Merlin is a platform for deploying and serving machine learning models. The project was born of the belief that model deployment should be:
Easy and self-serve: Human should not become the bottleneck for deploying model into production.
Scalable: The model deployed should be able to handle Gojek scale and beyond.
Fast: The framework should be able to let user iterate quickly.
Cost efficient: It should provide all benefit above in a cost efficient manner.
Project: Project represents a namespace for a collection of model. For example, a project could be food Recommendations, driver allocation, ride pricing, etc.
Model: Every model is associated with one (and only one) project and model endpoint. Model also can have zero or more model versions. In the entities’ hierarchy of MLflow, a model corresponds to an MLflow experiment.
Model Endpoint: Every model has each own endpoint that contains routing rule to active model version endpoint.

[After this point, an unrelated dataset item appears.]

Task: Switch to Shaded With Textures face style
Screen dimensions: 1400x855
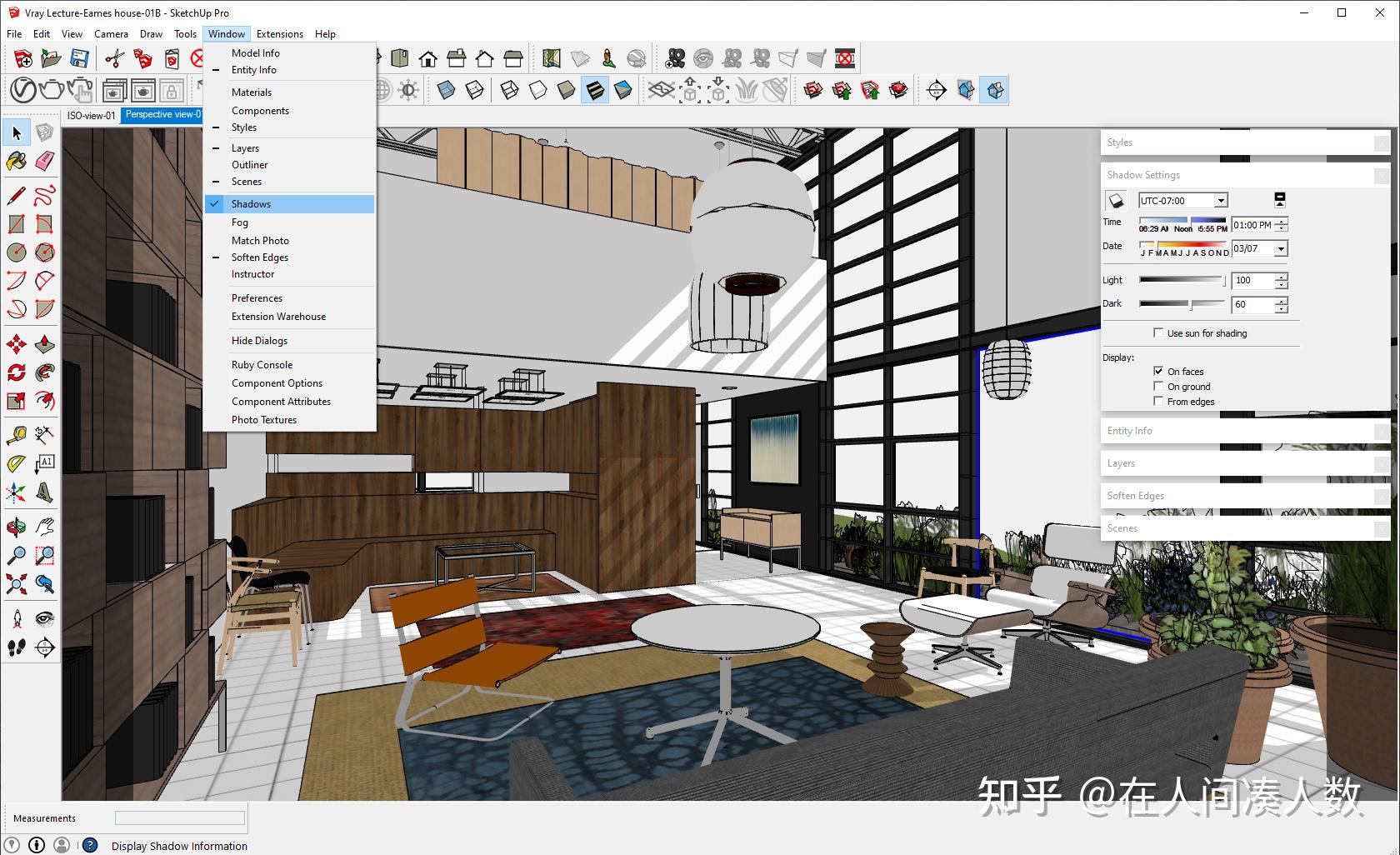Action: 596,89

Model Version: The model version represents an iteration within a model. A model version is associated with a run within MLflow. A Model Version can be deployed as a service, there can be multiple deployments of model version with different endpoint each.
Model Version Endpoint: A model version endpoint is a way to obtain model inference results in real-time, over the network (HTTP).
Environment: The environment’s name is a user-facing property that will be used to determine the target Kubernetes cluster where a model will be deployed to. The environment has two important properties, name and Kubernetes cluster.